Situados en el centro de una rueda o en el centro de una rotonda, todo parece estar en
continuo movimiento; lo cambiante es la única forma de estabilidad. Se trata entonces de
encontrar la oportunidad y el coraje para subirse en marcha a esta noria. Lo contingente hace
avanzar la ciencia física del mismo modo que la irracionalidad impulsa los desvelos de la razón.
Recibimos y reaccionamos restableciendo nuestro frágil equilibrio para adaptarnos a las
contingencias del mundo que nosotros mismos hemos creado.

Estar informados se ha convertido en algo imprescindible para disponer de una identidad


mínimamente eficaz en un tiempo que exige de cada uno ser un experto de sí mismo. Pero lo
previsible, aunque se nos presente en su contundente solidez, es mucho más pobre en
información que aquello con lo que no contábamos.

Están las máquinas que cuentan y las máquinas que miden.
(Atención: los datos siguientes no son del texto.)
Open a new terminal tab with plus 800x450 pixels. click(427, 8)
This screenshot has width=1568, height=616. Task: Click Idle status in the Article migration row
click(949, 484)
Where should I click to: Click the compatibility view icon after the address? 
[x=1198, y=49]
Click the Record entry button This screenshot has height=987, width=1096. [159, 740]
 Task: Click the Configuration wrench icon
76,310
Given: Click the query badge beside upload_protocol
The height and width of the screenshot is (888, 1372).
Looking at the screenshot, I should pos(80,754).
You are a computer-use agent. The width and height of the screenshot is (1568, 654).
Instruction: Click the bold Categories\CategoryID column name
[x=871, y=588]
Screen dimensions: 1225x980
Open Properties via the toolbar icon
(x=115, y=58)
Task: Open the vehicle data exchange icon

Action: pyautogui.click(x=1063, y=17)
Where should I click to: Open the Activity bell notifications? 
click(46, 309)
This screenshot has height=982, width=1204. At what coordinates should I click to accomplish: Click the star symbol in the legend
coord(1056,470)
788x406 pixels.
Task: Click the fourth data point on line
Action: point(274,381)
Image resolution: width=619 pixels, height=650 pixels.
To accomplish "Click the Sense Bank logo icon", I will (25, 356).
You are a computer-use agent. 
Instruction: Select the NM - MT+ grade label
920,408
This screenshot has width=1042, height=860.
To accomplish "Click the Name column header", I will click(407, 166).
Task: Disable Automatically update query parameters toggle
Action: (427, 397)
Situaciones que nos disparan: las expresiones arrojadas al océano de la comunicación que
simplemente parasitan los medios hasta encontrar un receptor a su medida. Eso que llamamos
“ruido”, “interferencia”, “glitch”. Lo subliminal, lo accidental saturando de esoterismo las
rutinas informativas. Atisbos de una sobrenaturalidad sumergida.
“Todo es lenguaje” afirmaba Schelling invitando a una contemplación intensiva y sin prejuicios.
El oro en los desechos; lo mirado y no visto, lo oído y no escuchado, la sonoridad
ensombrecida por el sentido.

Una silla sin patas a la que sigo llamando “silla”, un jardín sin flores al que llamo “mi jardín”…
¿Hasta dónde puede estirarse el acto de nombrar? ¿En qué momento de la descomposición de
una forma, mi concepción de un objeto deja de acompañar a su materialidad?

Fabio, esto que te digo es verdad: me acaban de regalar una bolsa de caramelos en forma de
gajos de mandarina, que parece ideada por ti; desde el verde pistacho casi fluorescente de la
cintita que cierra el envuelto, al crepitante celofán de un inenarrable verdeamarillolimón.